And the answer as to what the government should do in a "financial crisis" is pretty clear, actually: not a goddamn thing. The government should not be propping the markets up and should not be regulating them. That doesn't require any sort of "crisis" to enact.
Wonderful - an article that focuses 100% on DOMESTIC consequences/causes of what was a GLOBAL crisis (that extended well beyond sub-prime mortgages in the US). The same crap that classical liberals failed at during the Depression. Focusing entirely on the irrelevancies/diversions (back then the Keynesian nonsense of fiscal deficits and work programs and relief). And completely ignoring the actual reason there was no recovery then - there was no MONEY for a market system to work and send price signals. My grandfather was a dentist (reasonably skilled) in the Dust Bowl area then. They survived by BARTER (toothache for chickens). Barter is exactly where a 'successful' deflation leads - and deflation IS the problem post-2008 as well.

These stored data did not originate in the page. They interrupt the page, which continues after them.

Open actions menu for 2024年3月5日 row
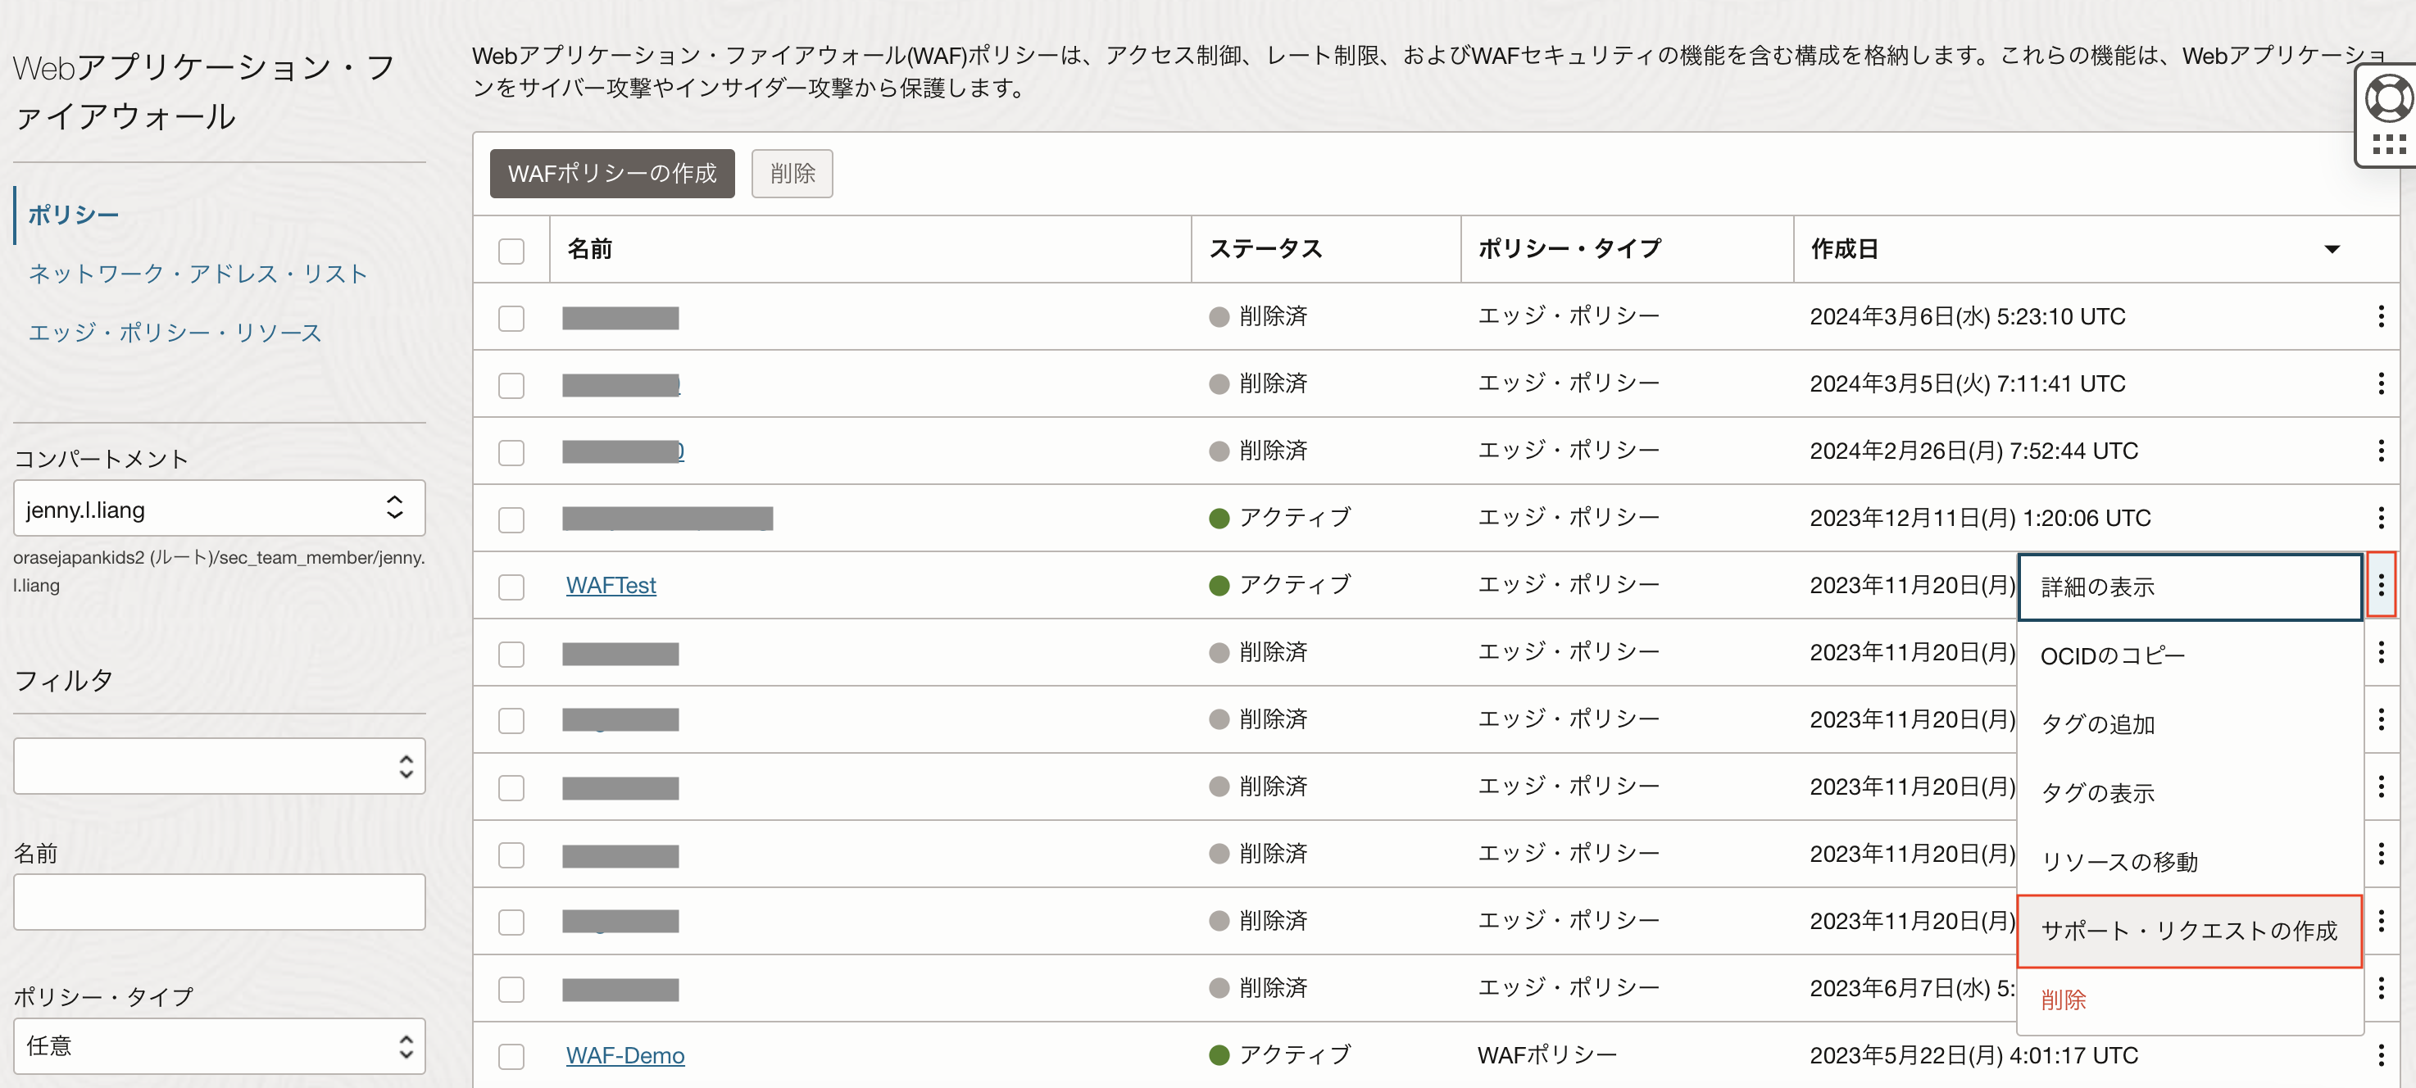Viewport: 2416px width, 1088px height. [x=2380, y=384]
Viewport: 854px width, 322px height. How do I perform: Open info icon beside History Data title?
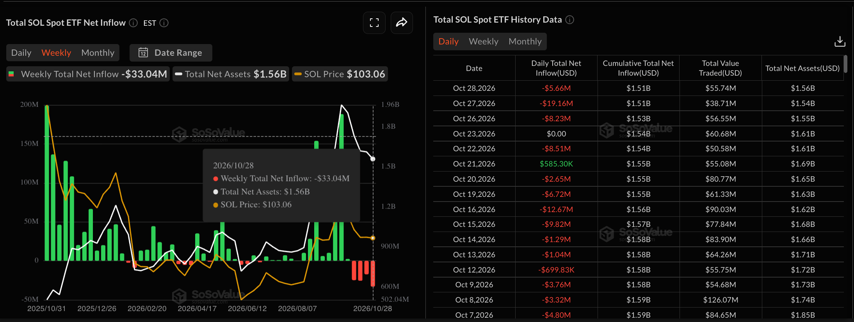[x=570, y=20]
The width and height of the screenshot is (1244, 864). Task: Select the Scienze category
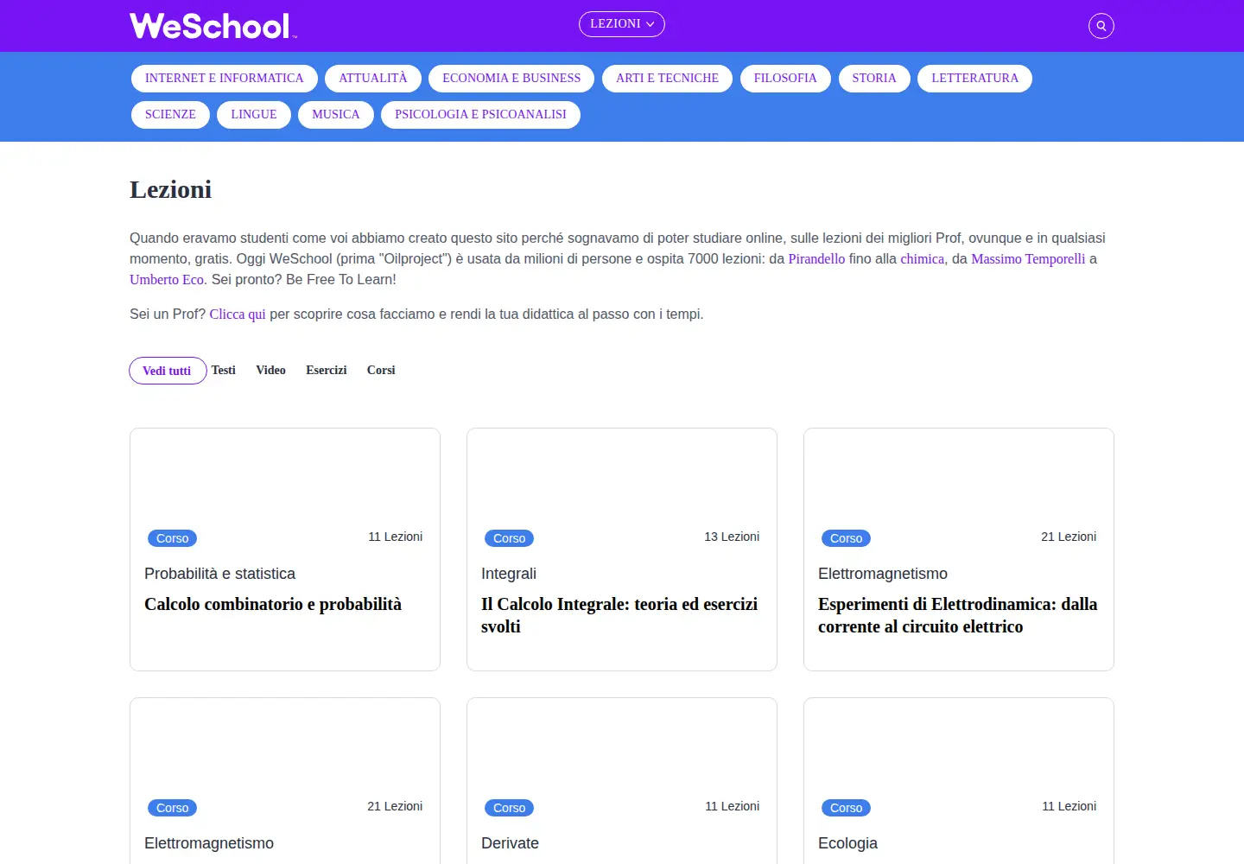pyautogui.click(x=170, y=115)
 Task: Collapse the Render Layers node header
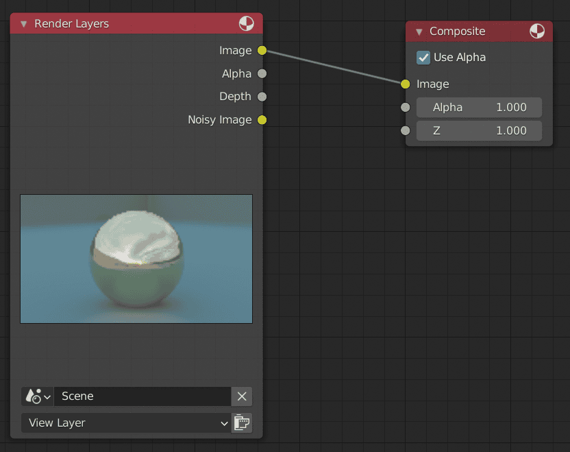tap(23, 23)
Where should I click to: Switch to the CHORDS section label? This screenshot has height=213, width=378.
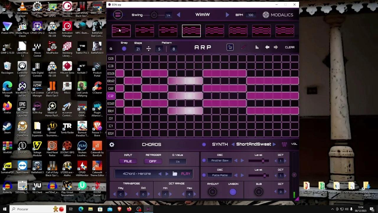[151, 144]
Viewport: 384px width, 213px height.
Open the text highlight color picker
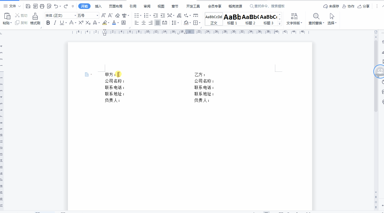[x=109, y=23]
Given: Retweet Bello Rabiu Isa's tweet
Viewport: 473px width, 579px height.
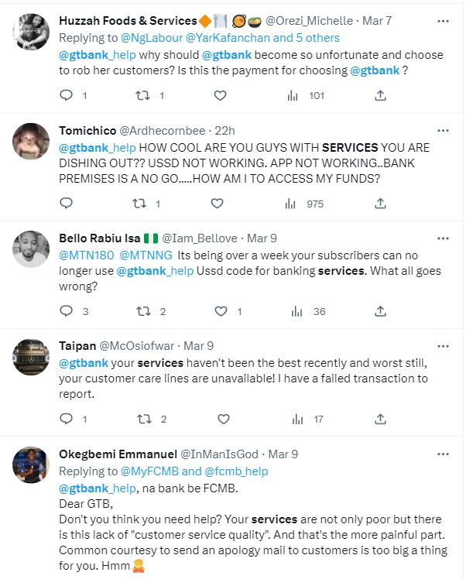Looking at the screenshot, I should [144, 311].
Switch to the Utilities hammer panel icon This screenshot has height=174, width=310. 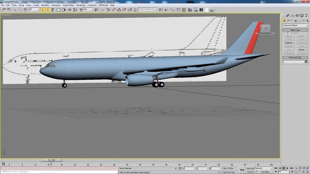point(306,15)
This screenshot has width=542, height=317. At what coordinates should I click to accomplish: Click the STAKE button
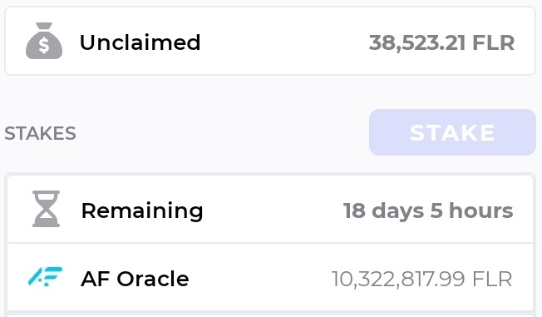(x=452, y=132)
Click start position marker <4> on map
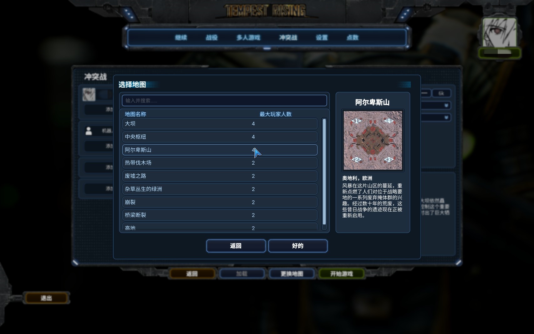This screenshot has width=534, height=334. 389,121
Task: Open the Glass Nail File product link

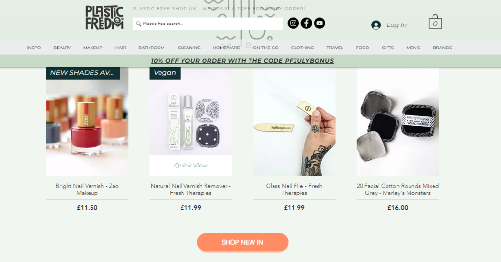Action: [294, 190]
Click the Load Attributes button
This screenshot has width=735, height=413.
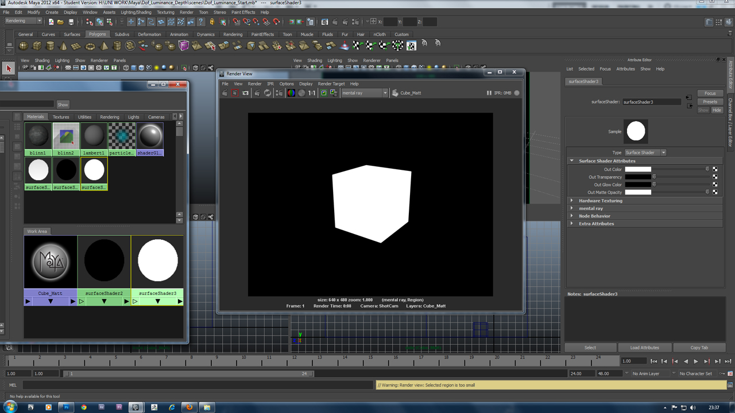pyautogui.click(x=645, y=347)
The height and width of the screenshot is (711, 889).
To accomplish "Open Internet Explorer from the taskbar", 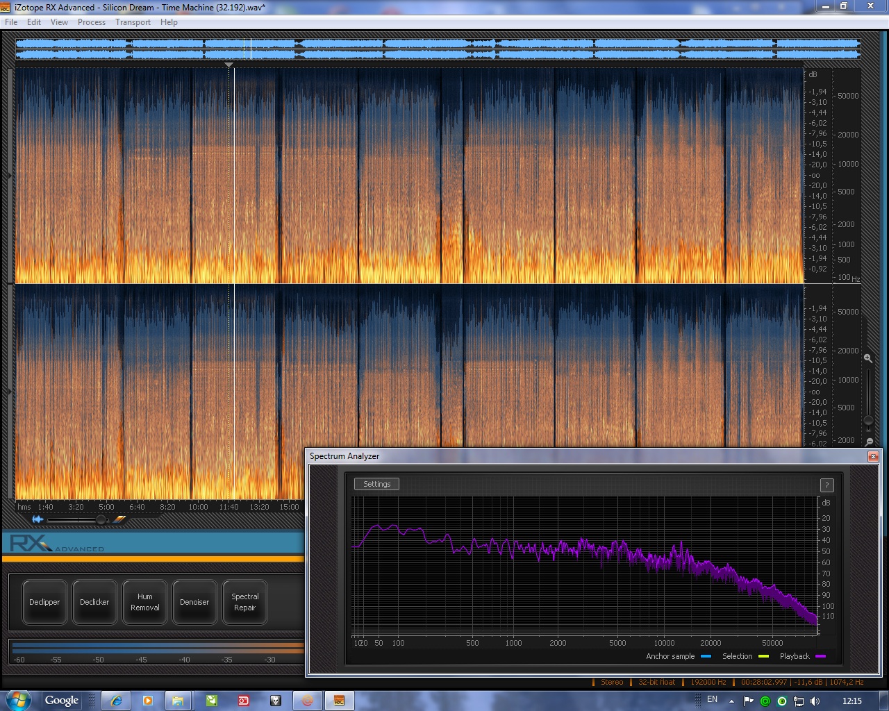I will pos(116,701).
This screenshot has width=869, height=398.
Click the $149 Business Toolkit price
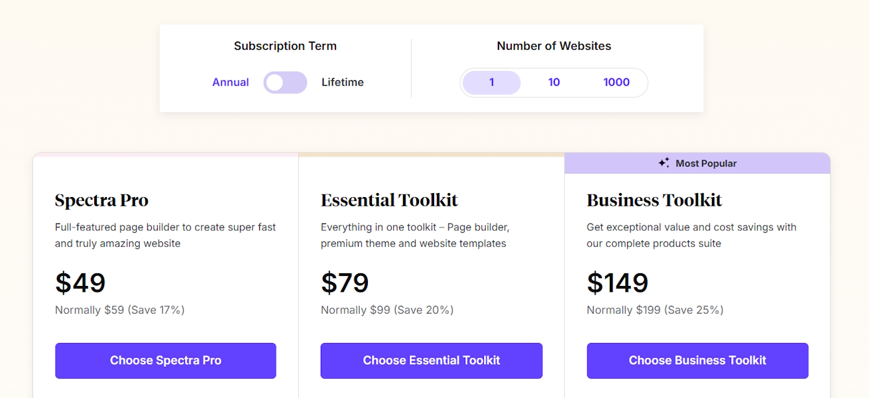(617, 283)
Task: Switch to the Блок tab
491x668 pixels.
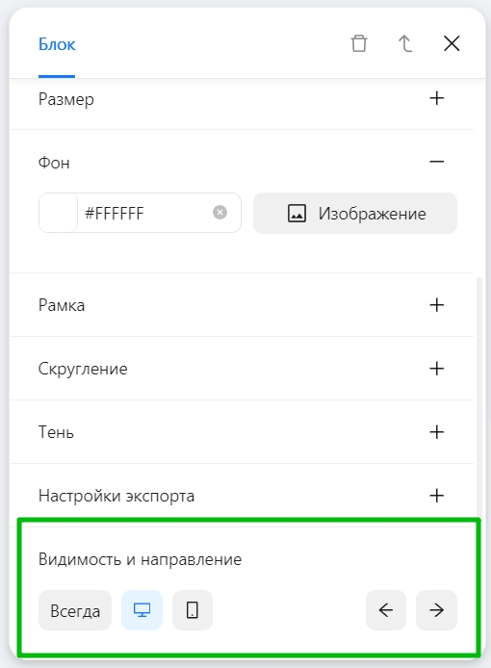Action: click(x=57, y=44)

I don't expect anarcho circlejerkers to ever come up with anything that has anything to do with reality. But I do expect classical liberals to know the nightwatchmen functions of the state that are actually required for the MARKET to function. Whether that is putting an alternative money system in place (so that the banks can be allowed to fail and reduce their money supplied to the market - eg a postal savings system tied to short-term govt debt). Or expanding bankruptcy courts so that property/debts can be reallocated before the entire system locks-up. And YES - that (and other things as well) requires government action/change.
The only reason the government, exclusively, would have to do what you've described above, is if there is only one currency in circulation. If there were multiple currencies, there would be exits that wouldn't require only government solutions to a government created problem.
Of course, when your money is monopolized and socialized, by government fiat, then you have to turn to it to resolve the problems it has created. That's where the endless cycle of government screwing things up, only to have the people appeal to it to "fix" the problem. It only creates more problems.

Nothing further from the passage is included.